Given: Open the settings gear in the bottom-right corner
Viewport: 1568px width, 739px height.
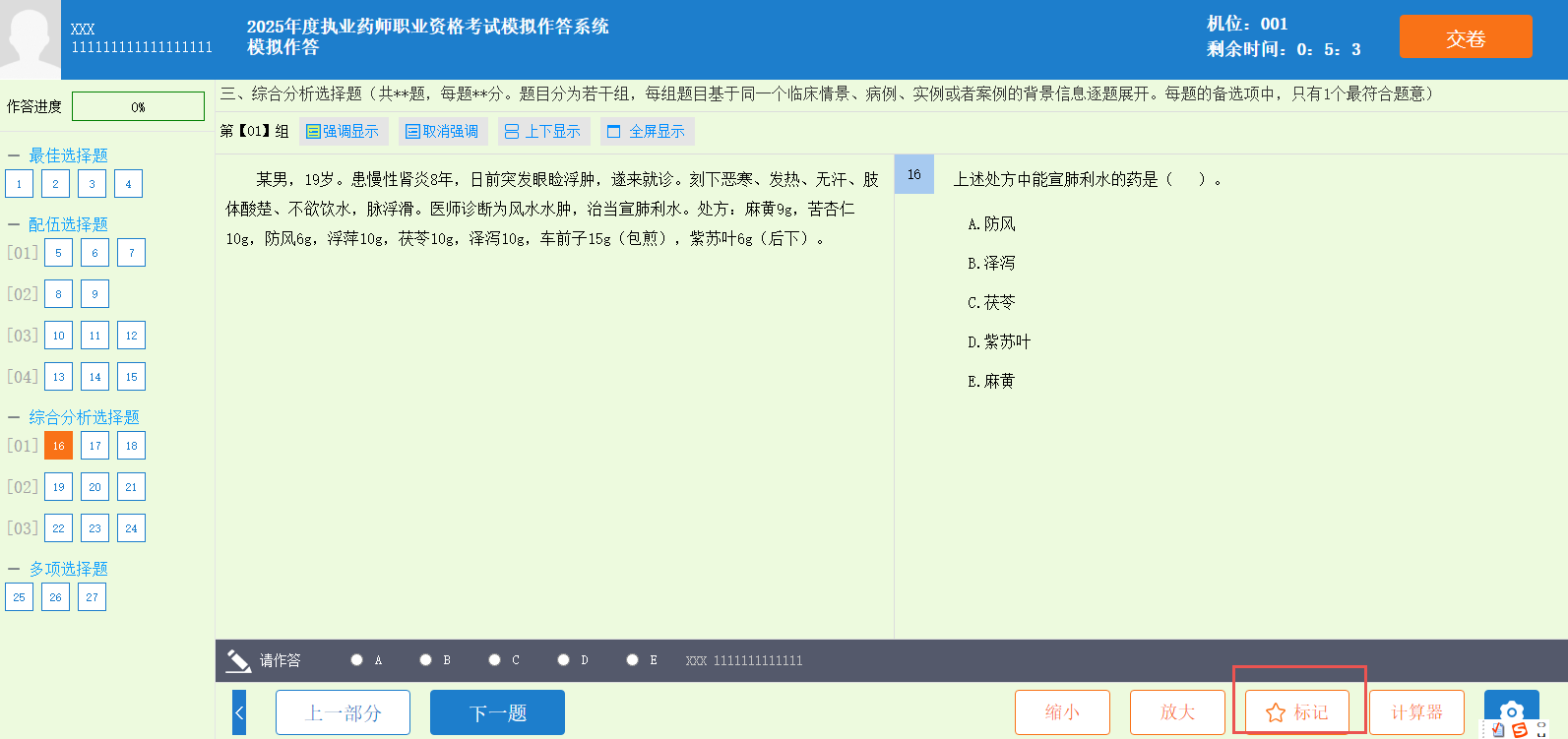Looking at the screenshot, I should (1511, 710).
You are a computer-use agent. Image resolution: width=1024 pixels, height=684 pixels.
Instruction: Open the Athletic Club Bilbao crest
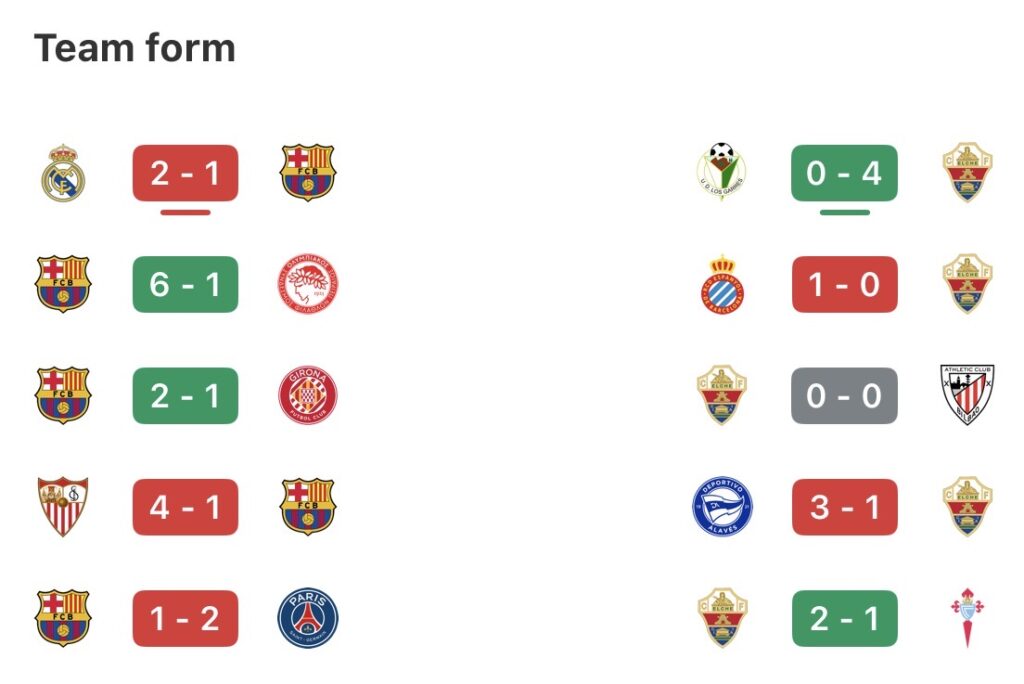[966, 395]
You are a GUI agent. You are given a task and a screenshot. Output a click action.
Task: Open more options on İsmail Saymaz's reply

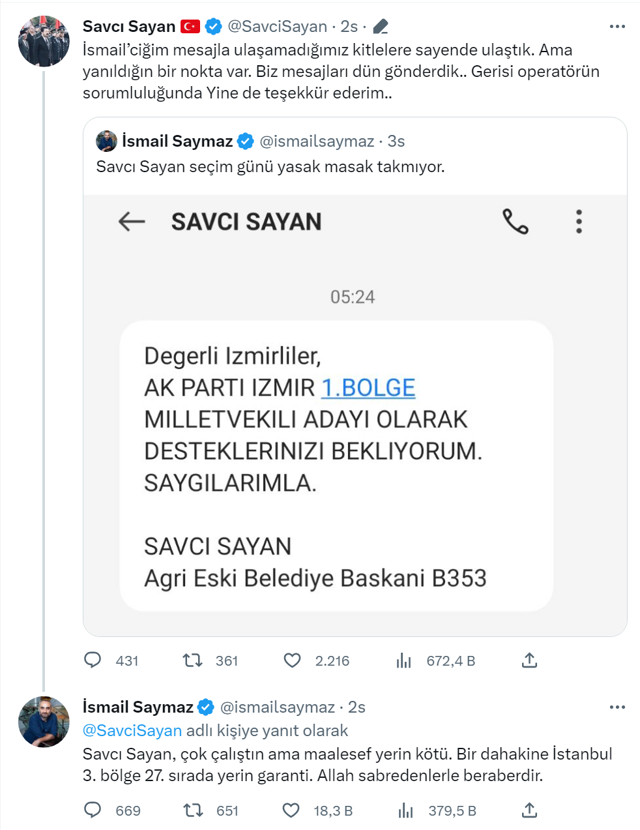(x=616, y=707)
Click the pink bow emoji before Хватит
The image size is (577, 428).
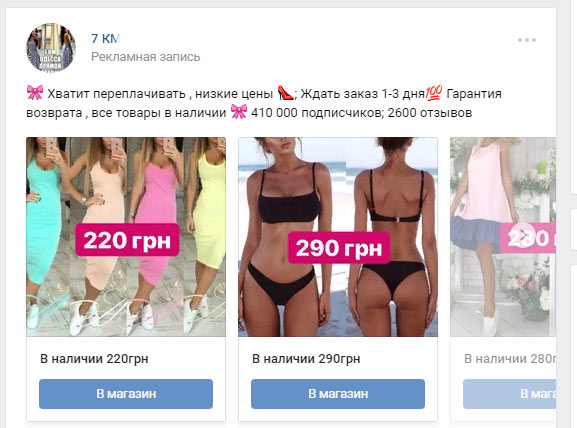click(x=35, y=92)
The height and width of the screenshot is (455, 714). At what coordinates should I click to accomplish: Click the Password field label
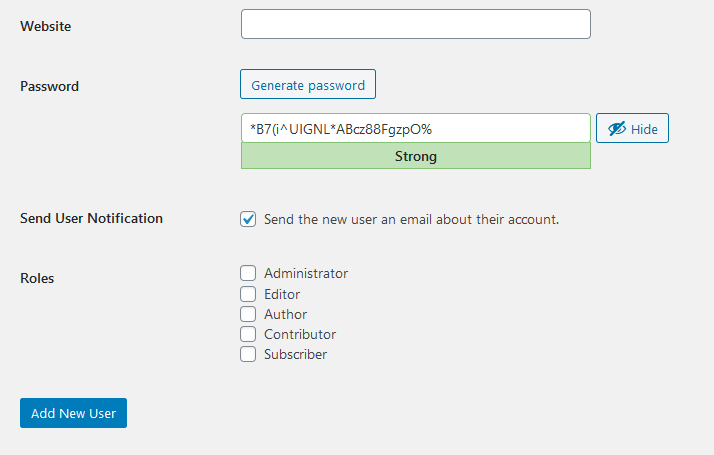(49, 86)
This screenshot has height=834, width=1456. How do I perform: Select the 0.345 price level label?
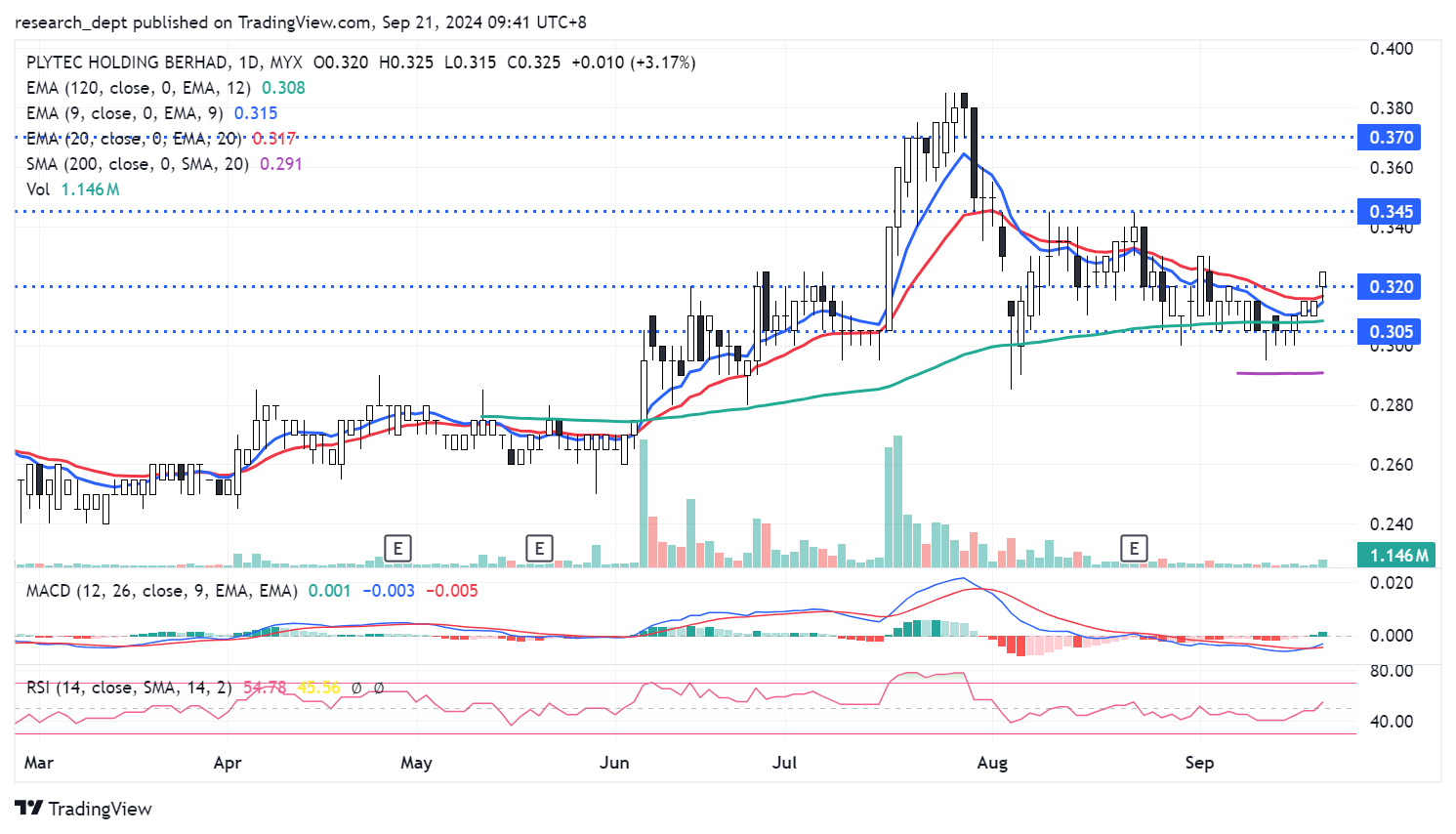pyautogui.click(x=1391, y=212)
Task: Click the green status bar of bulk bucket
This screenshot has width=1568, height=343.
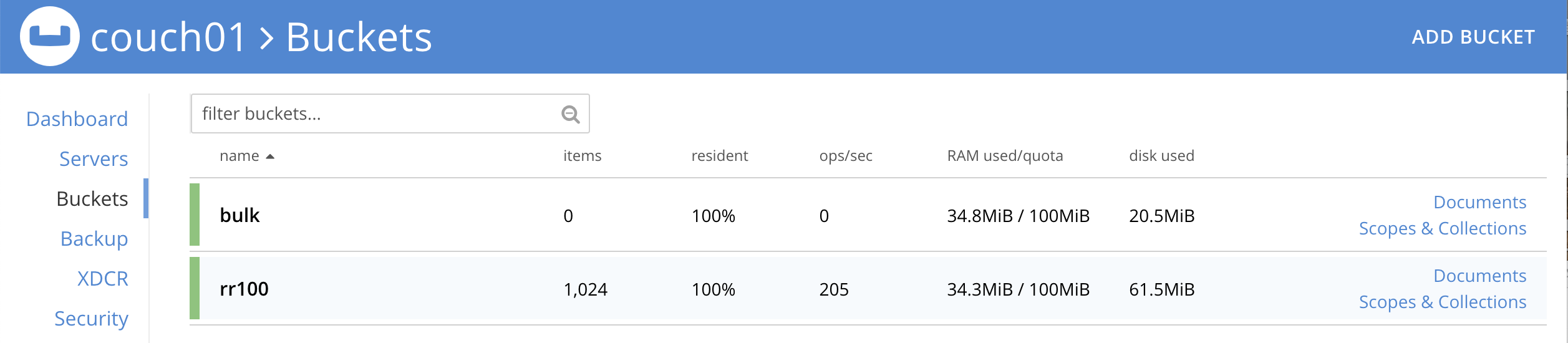Action: (195, 215)
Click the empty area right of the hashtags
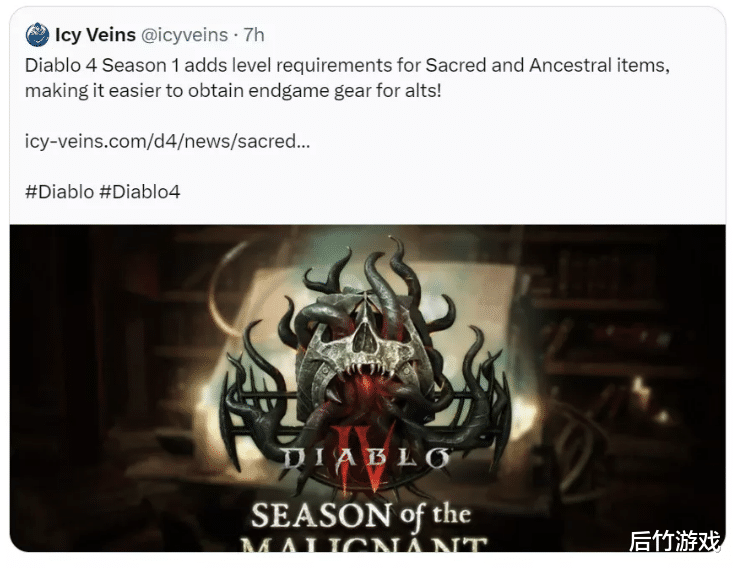Viewport: 733px width, 568px height. (449, 192)
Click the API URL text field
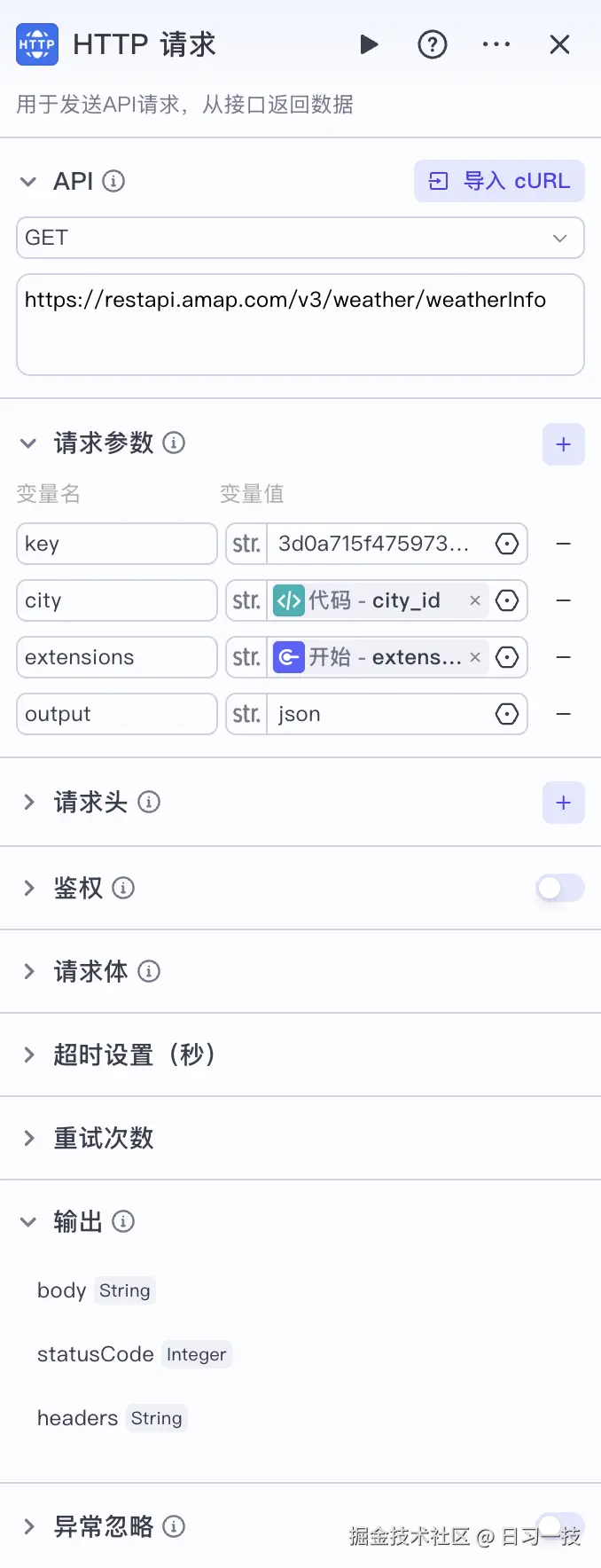601x1568 pixels. [x=300, y=325]
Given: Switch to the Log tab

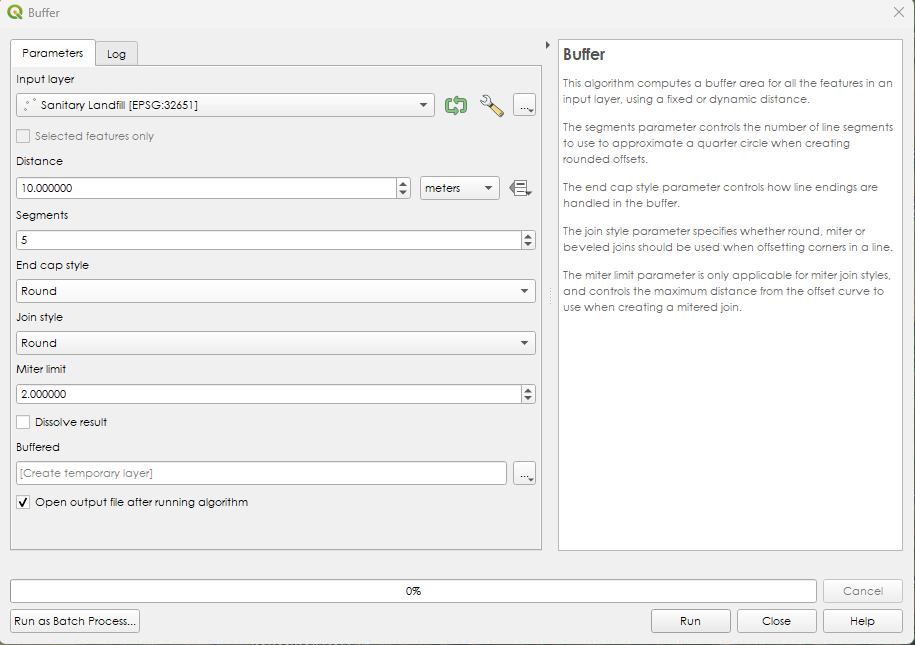Looking at the screenshot, I should point(116,54).
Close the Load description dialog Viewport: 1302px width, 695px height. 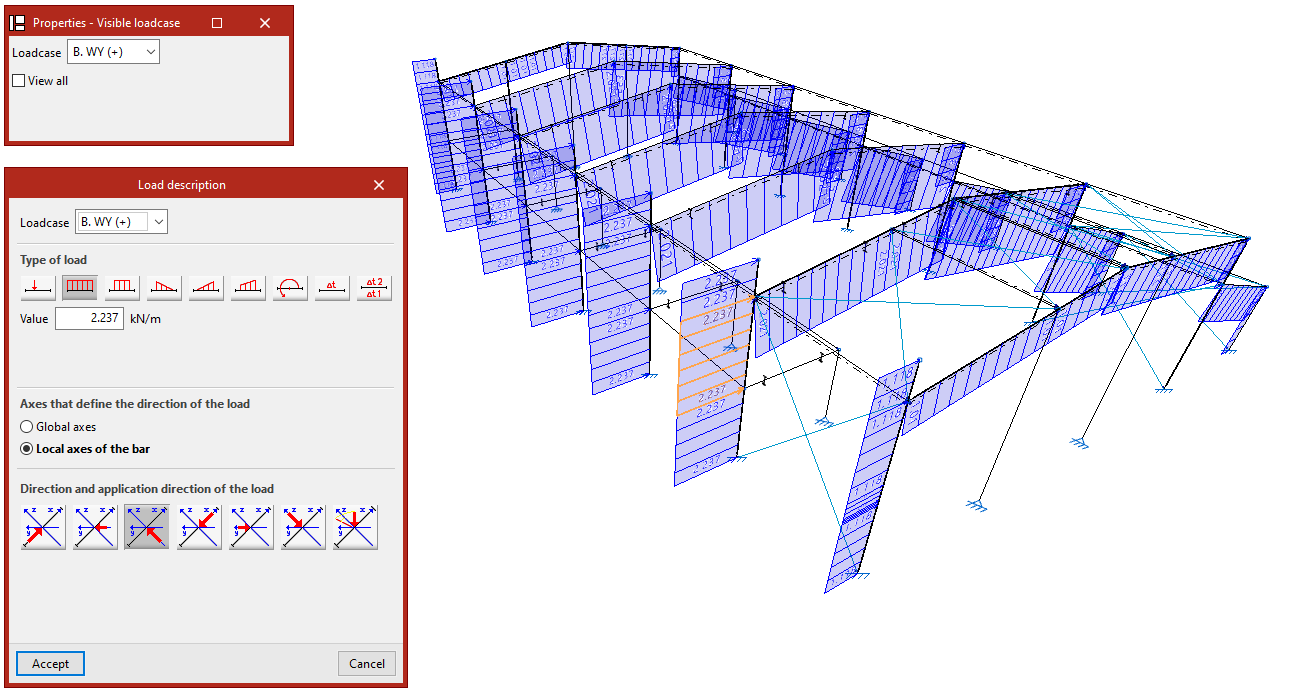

==========

What to produce =
Retype every entry verbatim and exclude the pictures from the copy.

Answer box =
Given: Open the settings gear in the bottom-right corner
Viewport: 1568px width, 739px height.
Looking at the screenshot, I should (1511, 710).
You are a computer-use agent. Image resolution: width=1024 pixels, height=684 pixels.
Instruction: Open the Athletic Club Bilbao crest
[966, 395]
You are a GUI agent. You are given a task and a screenshot. Output a click action.
Task: Open more options on İsmail Saymaz's reply

(x=616, y=707)
Click the pink bow emoji before Хватит
The image size is (577, 428).
click(x=35, y=92)
The height and width of the screenshot is (455, 714). At what coordinates should I click to accomplish: Click the Password field label
(49, 86)
This screenshot has height=834, width=1456. How do I perform: Select the 0.345 price level label?
pyautogui.click(x=1391, y=212)
Task: Click the green status bar of bulk bucket
This screenshot has width=1568, height=343.
Action: (195, 215)
Click the empty area right of the hashtags
Viewport: 733px width, 568px height. (449, 192)
Click the API URL text field
601x1568 pixels. [x=300, y=325]
Given: Switch to the Log tab

Looking at the screenshot, I should point(116,54).
Close the Load description dialog Viewport: 1302px width, 695px height. 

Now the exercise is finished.